Kain Ini Terbuat dari Jaring Laba-laba, Produk Tekstil Terlangka Dunia

By Utomo Priyambodo, Jumat, 16 April 2021 | 06:00 WIB
Kain atau pakaian yang terbuat dari jaring laba-laba. (Cmglee/Wikimedia Commons)

Nationalgeographic.co.id—Pada 2009, selembar kain unik dipamerkan di American Museum of Natural History di New York. Kain ini dideskripsikan sebagai "satu-satunya kain besar yang terbuat dari sutra laba-laba alami yang ada di dunia saat ini."

Bahan tekstil ini mempesona. Demikian pula kisah penciptaannya yang juga sangat sangat menarik.

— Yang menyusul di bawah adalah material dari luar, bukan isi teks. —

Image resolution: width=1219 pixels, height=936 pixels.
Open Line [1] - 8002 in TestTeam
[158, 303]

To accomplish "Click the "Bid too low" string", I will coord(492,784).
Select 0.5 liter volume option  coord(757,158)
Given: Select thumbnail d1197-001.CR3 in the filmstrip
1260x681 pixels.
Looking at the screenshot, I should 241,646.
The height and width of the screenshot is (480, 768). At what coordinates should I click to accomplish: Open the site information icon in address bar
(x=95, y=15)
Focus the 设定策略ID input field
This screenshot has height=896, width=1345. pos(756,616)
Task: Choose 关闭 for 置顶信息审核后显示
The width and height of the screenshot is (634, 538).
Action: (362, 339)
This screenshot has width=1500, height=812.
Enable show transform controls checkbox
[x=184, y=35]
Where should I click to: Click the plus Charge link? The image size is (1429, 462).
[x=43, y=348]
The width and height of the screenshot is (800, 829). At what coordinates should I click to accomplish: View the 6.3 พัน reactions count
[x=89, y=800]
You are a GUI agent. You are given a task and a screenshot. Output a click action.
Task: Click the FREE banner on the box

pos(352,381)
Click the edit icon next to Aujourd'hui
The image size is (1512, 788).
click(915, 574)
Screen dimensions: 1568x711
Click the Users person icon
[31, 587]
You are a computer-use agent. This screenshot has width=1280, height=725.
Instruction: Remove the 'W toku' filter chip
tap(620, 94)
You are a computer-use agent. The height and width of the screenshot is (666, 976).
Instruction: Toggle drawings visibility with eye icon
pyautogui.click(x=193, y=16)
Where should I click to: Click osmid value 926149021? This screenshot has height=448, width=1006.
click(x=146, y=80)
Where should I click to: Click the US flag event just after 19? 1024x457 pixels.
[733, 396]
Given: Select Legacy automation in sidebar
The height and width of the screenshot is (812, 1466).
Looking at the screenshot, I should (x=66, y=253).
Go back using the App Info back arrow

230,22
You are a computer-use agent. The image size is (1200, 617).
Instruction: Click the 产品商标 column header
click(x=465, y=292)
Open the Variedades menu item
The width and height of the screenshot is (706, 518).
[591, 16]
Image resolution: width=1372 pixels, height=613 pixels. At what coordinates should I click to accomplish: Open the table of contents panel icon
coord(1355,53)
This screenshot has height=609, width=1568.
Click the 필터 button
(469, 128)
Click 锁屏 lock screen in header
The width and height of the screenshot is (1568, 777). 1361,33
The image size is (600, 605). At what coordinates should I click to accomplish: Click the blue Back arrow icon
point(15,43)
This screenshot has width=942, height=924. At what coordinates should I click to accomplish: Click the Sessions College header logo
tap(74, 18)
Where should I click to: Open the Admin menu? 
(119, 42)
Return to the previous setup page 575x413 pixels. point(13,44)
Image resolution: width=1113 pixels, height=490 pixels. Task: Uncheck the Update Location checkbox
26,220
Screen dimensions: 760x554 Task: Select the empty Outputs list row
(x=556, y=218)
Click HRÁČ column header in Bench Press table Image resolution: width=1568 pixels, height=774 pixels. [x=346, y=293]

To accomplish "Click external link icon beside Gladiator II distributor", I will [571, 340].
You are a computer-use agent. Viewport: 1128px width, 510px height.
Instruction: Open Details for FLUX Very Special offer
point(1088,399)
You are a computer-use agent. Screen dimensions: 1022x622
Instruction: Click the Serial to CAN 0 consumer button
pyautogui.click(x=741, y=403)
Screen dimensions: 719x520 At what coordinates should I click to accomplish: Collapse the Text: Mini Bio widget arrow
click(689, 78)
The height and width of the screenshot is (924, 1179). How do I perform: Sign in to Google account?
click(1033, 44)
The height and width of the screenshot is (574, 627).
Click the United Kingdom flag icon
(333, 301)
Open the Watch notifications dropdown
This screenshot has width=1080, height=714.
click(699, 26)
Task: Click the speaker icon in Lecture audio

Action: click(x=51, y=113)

Ancient Origins menuturkan bahwa sepotong kain ini adalah proyek yang dipimpin oleh Simon Peers, seorang sejarawan seni Inggris yang berspesialisasi dalam tekstil, dan Nicholas Godley, mitra bisnisnya di Amerika Serikat. Proyek ini memakan waktu lima tahun untuk diselesaikan dan menghabiskan biaya lebih dari 300.000 poundsterling atau sekitar Rp6 miliar. Hasil dari proyek mahal ini adalah sepotong produk tekstil berukuran 3,4 meter kali 1,2 meter tersebut.

Kain yang diproduksi oleh Peers and Godley ini adalah semacam selendang atau jubah brokat berwarna emas. Inspirasi untuk mahakarya ini diambil oleh Peers dari legenda Prancis yang berasal dari abad ke-19. Kisah legendaris itu menggambarkan upaya seorang misionaris Yesuit Prancis bernama Pastor Paul Camboué untuk mengekstraksi dan membuat kain dari sutra laba-laba.

Baca Juga: Ratusan Laba-laba Pemburu Menyerbu Kamar Seorang Anak di Australia

Berbagai upaya telah dilakukan di masa lalu untuk mengubah sutra laba-laba menjadi kain. Namun Pastor Camboué dianggap sebagai orang pertama yang berhasil melakukannya.

Jaring atau sutra laba-laba telah dipanen pada zaman kuno untuk tujuan yang berbeda. Orang Yunani kuno, misalnya, menggunakan jaring laba-laba untuk menghentikan pendarahan dari luka.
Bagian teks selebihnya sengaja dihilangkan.